>> BEGIN Text

If you over feed a raw fed dog, it will cause digestive upset. I think the same goes for kibble fed dogs. Feed less and I suspect the problem will go away. I think a dog would need about half as much EVO or Orijen than the lower quality kibbles. If I were a kibble feeder switching to one of those two, I would start at half the volume then adjust according to whether the dog looses or gains weight.


----------



## whiteleo (Sep 7, 2008)

I still don't think that is the only issue still, there yet is stuff in grain free diets that can cause stomach upset so people assume that it is bad and that they should go back to a kibble with grains in them. I really think it lies in how to cleanse a system like we do when switching a dog to a raw diet. Do we not know that the dog simply is not trying
to rid it self of all the crap it's built up in it's system and it just takes some time to get out.


----------



## Doc (Jan 17, 2009)

who dat giten dair colon cleansed? Ifn Tater, Lucy, and old Mutt drank to much frem da paster creek, day al gonna get cleaned out. Day ortta no dat muddy stanky weter aint no goodt fer dem by naw.


----------



## beachgirl (Dec 3, 2008)

Always make a switch to a new food slowly................stay away from corn, wheat, soy and dairy...............gas isn't a bad thing but once you get them switched to a healthy food, the gas should let up:wink:


----------

>> END Text
>> BEGIN Collected material

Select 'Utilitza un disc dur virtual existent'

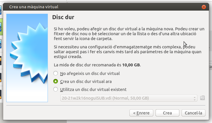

>> END Collected material

Work to be completed: In the dog-feeding thread, why does the first post recommend starting at half the volume when switching a kibble-fed dog to EVO or Orijen? Answer in one to three sentences. The listing after the thread isn't needed for this task.

Exercise result: The post says that overfeeding causes digestive upset and estimates that a dog needs only about half as much EVO or Orijen as lower-quality kibble. Starting at half the volume avoids overfeeding. The amount can then be adjusted depending on whether the dog loses or gains weight.